**Directive 1**
In the letter from Egypt, why does the writer say there are no owners of land, only tenants?
**Directive 2**
Reproduce the rows starting at the line containing "Click output arrow beside div testDiv result" and ending at the line containing "will click(946, 199).", substituting "The screenshot size is" for "The image size is" and leaving everything else as it is.

**Text section**

____

Letters from Egypt

Chapter 18

Chapter 184,106 wordsPublic domain

Mr. Herbert, the painter, went back to Cairo from Farshoot below Keneh; so I have no 'Frangee' society at all. But Sheykh Yussuf and the Kadee drop in to tea very often and as they are agreeable men I am quite content with my company.

Bye the bye I will tell you about the tenure of land in Egypt which people are always disputing about, as the Kadee laid it down for me. The _whole_ land belongs to the Sultan of Turkey, the Pasha being his vakeel (representative), nominally of course as we know. Thus there are no owners, only tenants paying from one hundred piastres tariff (1 pound) down to thirty piastres yearly per feddan (about an acre) according to the quality of the land, or the favour of the Pasha when granting it. This tenancy is hereditary to children only--not to collaterals or ascendants--and it may be sold, but in that case application must be made to the Government. If the owner or tenant dies childless the land reverts to the Sultan, _i.e._ to the Pasha, and _if the Pasha chooses to have any man's land he can take it from him on payment--or without_. Don't let any one tell you that I exaggerate; I have known it happen: I mean the _without_, and the man received feddan for feddan of desert, in return for his good land which he had tilled and watered.

To-morrow night is the great night of Sheykh Abu-l-Hajjaj's _moolid_ and I am desired to go to the mosque for the benefit of my health, and that my friends may say a prayer for my children. The kind hearty welcome I found here has been a real pleasure, and every one was pleased because I was glad to come home to my _beled_ (town), and they all thought it so nice of 'my master' to have come so far to see me because I was sick--all but one Turk, who clearly looked with pitying contempt on so much trouble taken about a sick old woman.

I have left my letter for a long while. You will not wonder--for after some ten days' fever, my poor guest Mohammed Er-Rasheedee died to-day. Two Prussian doctors gave me help for the last four days, but left last night. He sank to sleep quietly at noon with his hand in mine, a good old Muslim sat at his head on one side and I on the other. Omar stood at his head and his black boy Khayr at his feet. We had laid his face to the Kibleh and I spoke to him to see if he knew anything and when he nodded the three Muslims chanted the _Islamee La Illaha_, etc., etc., while I closed his eyes. The 'respectable men' came in by degrees, took an inventory of his property which they delivered to me, and washed the body, and within an hour and a half we all went out to the burial place; I following among a troop of women who joined us to wail for 'the brother who had died far from his place.' The scene as we turned in between the broken colossi and the pylons of the temple to go to the mosque was over-powering. After the prayer in the mosque we went out to the graveyard, Muslims and Copts helping to carry the dead, and my Frankish hat in the midst of the veiled and wailing women; all so familiar and yet so strange. After the burial the Imam, Sheykh Abd-el-Waris, came and kissed me on the shoulders and the Shereef, a man of eighty, laid his hands on my shoulders and said, 'Fear not my daughter, neither all the days of thy life nor at the hour of thy death, for God is with thee.' I kissed the old man's hand and turned to go, but numberless men came and said 'A thousand thanks, O our sister, for what thou hast done for one among us,' and a great deal more. Now the solemn chanting of the _Fikees_, and the clear voice of the boy reciting the Koran in the room where the man died are ringing through the house. They will pass the night in prayer, and to-morrow there will be the prayer of deliverance in the mosque. Poor Khayr has just crept in to have a quiet cry--poor boy. He is in the inventory and to-morrow I must deliver him up to _les autorites_ to be forwarded to Cairo with the rest of the property. He is very ugly with his black face wet and swollen, but he kisses my hand and calls me his mother quite 'natural like'--you see colour is no barrier here.

____

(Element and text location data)
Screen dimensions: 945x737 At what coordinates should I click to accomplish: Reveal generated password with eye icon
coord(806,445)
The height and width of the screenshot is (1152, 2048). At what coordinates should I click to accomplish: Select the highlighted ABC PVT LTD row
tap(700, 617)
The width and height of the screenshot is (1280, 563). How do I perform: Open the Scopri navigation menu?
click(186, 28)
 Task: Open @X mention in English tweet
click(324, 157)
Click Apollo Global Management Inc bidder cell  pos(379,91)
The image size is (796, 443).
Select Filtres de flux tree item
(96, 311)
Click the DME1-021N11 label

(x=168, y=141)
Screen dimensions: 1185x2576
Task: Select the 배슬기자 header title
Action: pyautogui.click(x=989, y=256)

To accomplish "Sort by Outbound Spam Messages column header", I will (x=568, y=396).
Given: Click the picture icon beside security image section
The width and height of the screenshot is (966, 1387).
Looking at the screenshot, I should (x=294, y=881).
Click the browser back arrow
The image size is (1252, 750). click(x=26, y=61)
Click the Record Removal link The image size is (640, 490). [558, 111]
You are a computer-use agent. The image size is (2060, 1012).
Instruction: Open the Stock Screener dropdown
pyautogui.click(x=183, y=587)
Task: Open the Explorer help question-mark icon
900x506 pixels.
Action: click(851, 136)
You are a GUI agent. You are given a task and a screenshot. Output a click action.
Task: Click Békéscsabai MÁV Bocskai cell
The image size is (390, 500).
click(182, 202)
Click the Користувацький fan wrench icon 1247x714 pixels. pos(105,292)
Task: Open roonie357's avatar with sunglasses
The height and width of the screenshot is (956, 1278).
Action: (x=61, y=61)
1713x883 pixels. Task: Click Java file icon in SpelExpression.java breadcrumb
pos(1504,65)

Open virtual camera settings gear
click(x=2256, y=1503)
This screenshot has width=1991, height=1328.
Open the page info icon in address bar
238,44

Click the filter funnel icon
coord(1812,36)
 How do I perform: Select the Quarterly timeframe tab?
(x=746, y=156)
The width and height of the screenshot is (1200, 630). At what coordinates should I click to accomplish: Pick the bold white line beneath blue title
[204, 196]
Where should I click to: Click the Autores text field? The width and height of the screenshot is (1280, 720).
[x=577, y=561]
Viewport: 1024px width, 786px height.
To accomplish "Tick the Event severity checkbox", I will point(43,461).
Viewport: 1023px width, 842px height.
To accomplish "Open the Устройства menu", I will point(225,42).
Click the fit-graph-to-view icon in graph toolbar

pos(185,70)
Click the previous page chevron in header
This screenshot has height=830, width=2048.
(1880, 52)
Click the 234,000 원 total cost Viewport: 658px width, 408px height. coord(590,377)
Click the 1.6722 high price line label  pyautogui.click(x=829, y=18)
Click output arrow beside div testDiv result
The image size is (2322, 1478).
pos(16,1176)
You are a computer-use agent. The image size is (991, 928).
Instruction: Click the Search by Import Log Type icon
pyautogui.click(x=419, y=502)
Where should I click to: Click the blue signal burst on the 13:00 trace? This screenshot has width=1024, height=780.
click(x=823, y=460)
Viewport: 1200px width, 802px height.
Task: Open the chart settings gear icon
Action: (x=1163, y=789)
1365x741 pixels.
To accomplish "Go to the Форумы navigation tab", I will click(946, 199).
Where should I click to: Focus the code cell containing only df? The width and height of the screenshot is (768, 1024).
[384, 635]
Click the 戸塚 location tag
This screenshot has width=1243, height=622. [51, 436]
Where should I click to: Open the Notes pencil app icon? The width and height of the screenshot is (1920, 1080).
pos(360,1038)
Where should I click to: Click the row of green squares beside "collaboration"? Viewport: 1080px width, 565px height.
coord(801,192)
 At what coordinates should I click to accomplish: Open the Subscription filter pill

____

**Output 1**
The whole land belongs to the Sultan of Turkey, with the Pasha as his representative (nominally). So those who hold land are tenants who pay yearly per feddan, from one hundred down to thirty piastres, depending on the quality of the land or the Pasha's favor when he granted it.

**Output 2**
Click output arrow beside div testDiv result
The screenshot size is (2322, 1478).
pos(16,1176)
You are a computer-use agent. The screenshot size is (991, 928).
Instruction: Click the Search by Import Log Type icon
pyautogui.click(x=419, y=502)
Where should I click to: Click the blue signal burst on the 13:00 trace? This screenshot has width=1024, height=780.
click(x=823, y=460)
Viewport: 1200px width, 802px height.
Task: Open the chart settings gear icon
Action: (x=1163, y=789)
1365x741 pixels.
To accomplish "Go to the Форумы navigation tab", I will click(946, 199).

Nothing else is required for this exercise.